Experience the power of PubCompare.ai and take your ultrafiltration studies to new heights.
This process involves passing a solution through a semipermeable membrane, allowing smaller molecules and solvents to pass through while retaining larger molecules and particles.
This high-efficiency, selective method is commonly employed in biomedical research, pharmaceutical development, and water treatment applications.
Amicon Ultra and Amicon Ultra-15 are leading ultrafiltration devices that utilize centrifugal force to concentrate samples.
These Amicon Ultra-15 Centrifugal Filter Units are versatile tools that can handle a wide range of sample volumes.
Similarly, Vivaspin 500 and Amicon Ultra-4 are other ultrafiltration tube options that enable efficient sample preparation and processing.
Ultrafiltration workflows are often integrated with enzymatic digestion, such as Trypsin, to facilitate the purification and analysis of proteins and peptides.
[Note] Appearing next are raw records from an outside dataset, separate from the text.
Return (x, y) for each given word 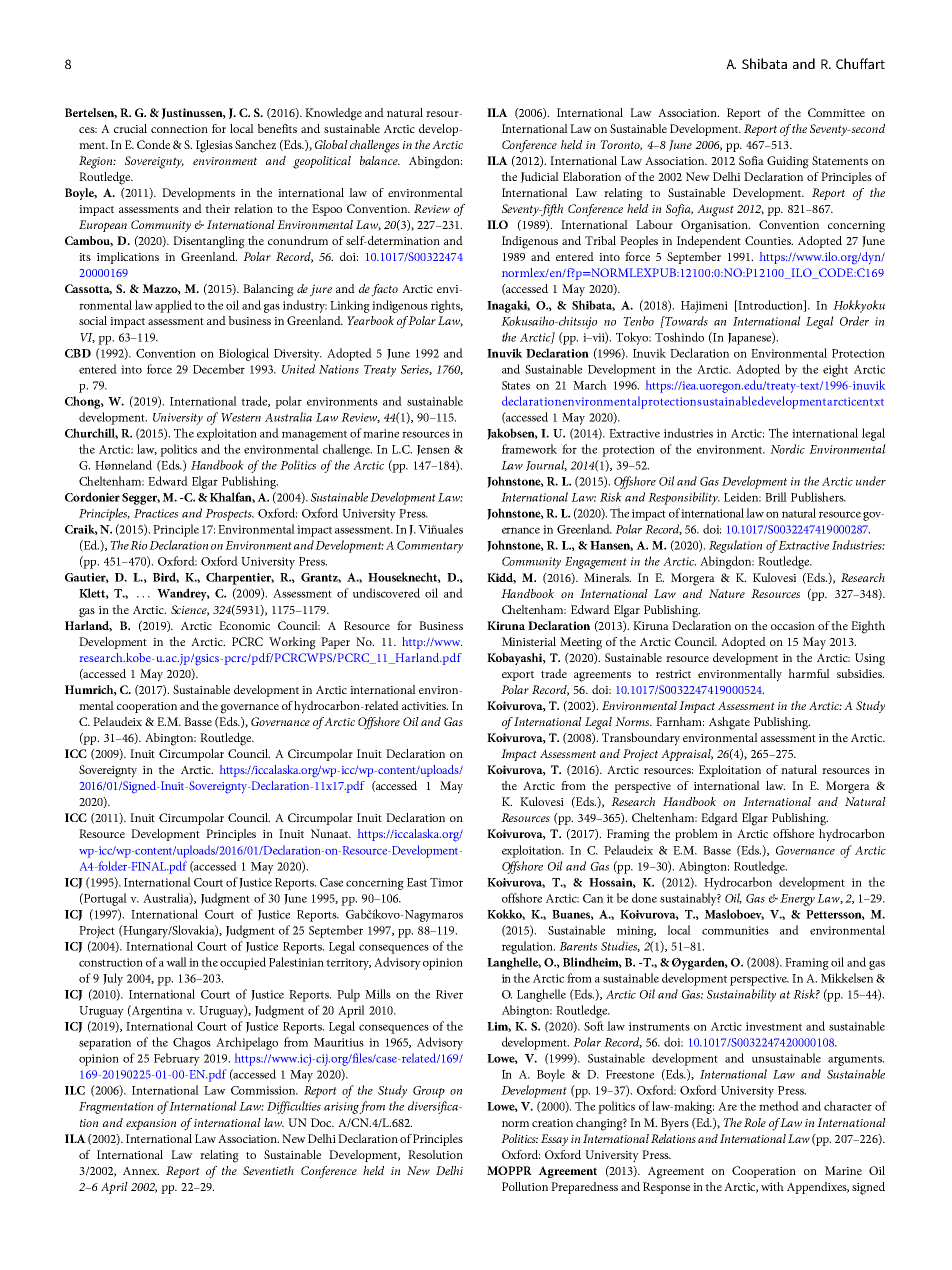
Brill (776, 497)
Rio (138, 545)
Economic (244, 625)
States (516, 385)
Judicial (540, 177)
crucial (130, 128)
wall (176, 962)
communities (735, 930)
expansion (151, 1124)
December (219, 369)
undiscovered (386, 593)
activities (425, 706)
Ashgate (729, 723)
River (449, 994)
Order (854, 321)
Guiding (788, 162)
By optimizing these ultrafiltration procedures, researchers can enhance reproducibility, accuracy, and overall research productivity.
PubCompare.ai is an AI-driven platform that can help locate the best ultrafiltration protocols from literature, preprints, and patents, allowing you to identify the optimal products and procedures to elevate your research.
Experience the power of PubCompare.ai and take your ultrafiltration studies to new heights.